Los desalojados por la crecida del río Guadalete encuentran su casa vacía: «Les han quitado de todo»

Hasta 600 vecinos tuvieron que abandonar sus hogares por el aumento de caudal del río, lo que ha dejado vía libre a los amigos de lo ajeno para entrar a robar

Unos 600 vecinos debieron de ser desalojados por las crecidas del río Guadalete en la localidad de Jerez de la Frontera. Las fuertes lluvias provocaron un aumento de su cauce por encima de los 6,20 metros, quedando expuestos los habitantes de unos 14 núcleos rurales.

Muchos de ellos, ante la premura de la situación, cogieron las pocas pertenencias más indispensables con las que podían cargar y abandonaron sus viviendas. Los servicios públicos habilitaron varios equipamientos, como el Palacio de Deportes de Chapín, así como albergues y otros edificios, para realojarlos mientras las aguas vuelven a su cauce.

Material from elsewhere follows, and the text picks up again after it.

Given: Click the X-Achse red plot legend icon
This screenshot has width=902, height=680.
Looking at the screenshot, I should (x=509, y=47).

Sin embargo, los ladrones han visto el cielo abierto, pese a las tormentas. A sabiendas de que nadie vigilaba estas casas, ya vacías, han aprovechado para pasar por la zona y robar todo lo que han podido.

Robos de joyas, dinero y relojes

Los padres de Ruth fueron unos de los afectados por estos desalojos, y en cuanto han podido volver a recoger algunas de sus pertenencias, se han encontrado una desagradable sorpresa.

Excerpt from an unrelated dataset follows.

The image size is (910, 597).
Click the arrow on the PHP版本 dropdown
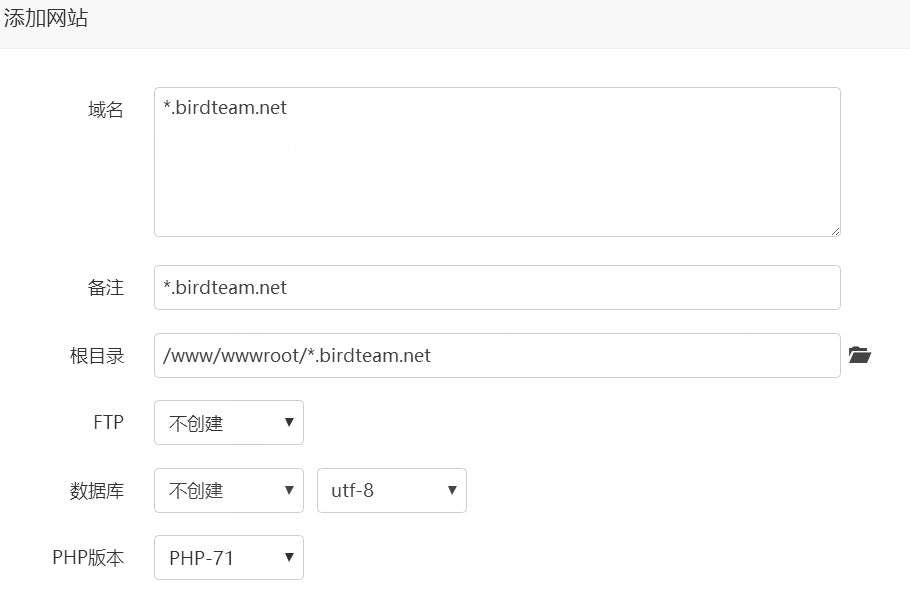(x=289, y=558)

«Mi padre pudo volver a casa para coger unas medicinas, y una vez entró, se la encontró desvalijada», ha contado la hija de los afectados en el programa ‘Y ahora Sonsoles’ de Antena3. “«Cuando yo entré, vi todos los armarios en el suelo y que no había tele y ahí me di cuenta de que les habían robado», recuerda.

Los ladrones se han llevado de su casa joyas, televisores, relojes y todo el dinero en efectivo que encontraron. «Hasta las cajas de medicamentos estaban abiertas», lamenta Ruth.

Aviso rojo en Grazalema

Mientras, en otro punto de la provincia de Cádiz, Grazalema se prepara este martes para recibir a partir de esta medianoche precipitaciones intensas por las que la Agencia Estatal de Meteorología (Aemet) ha emitido un aviso rojo por el peligro «extraordinario» que pueden acarrear.

«El problema es que llueve sobre muy, muy mojado», alerta el alcalde de la localidad, Carlos García, en una conversación telefónica con EFE.

De hecho, este pasado mes de enero ha sido «el segundo mes más lluvioso» desde que en 1913 comenzaron a hacerse registros de precipitaciones en la localidad.

En este mes se han recogido 1.293 litros de agua por metro cuadrado, la mayoría, 1.100, en nueve días y 400 en tan solo dos días.

Grazalema no teme a las inundaciones porque únicamente las tuvo en 1964, cuando no tenía un sistema de alcantarillado tan preparado como el actual.

«Estamos a 900 metros de altura, el empinamiento de las calles y la piedra caliza de las montañas absorben el agua. El problema está en la situación de las montañas, el monte ya no puede recibir más agua, hay escorrentías donde no existían, rocas cayendo y taludes que se están viniendo abajo. Por eso la situación más preocupante es la de las carreteras, el peligro está en vías para entrar o salir del pueblo, que además son carreteras muy deterioradas por falta de mantenimiento e inversión», dice el alcalde.

De hecho, la vía que une Grazalema con su pedanía, Benamahoma, quedó cortada la semana pasada por un talud sobre la misma, por lo que sus 400 vecinos solo pueden transitar por ella desde entonces en tramos horarios especiales habilitados y supervisados por la Guardia Civil.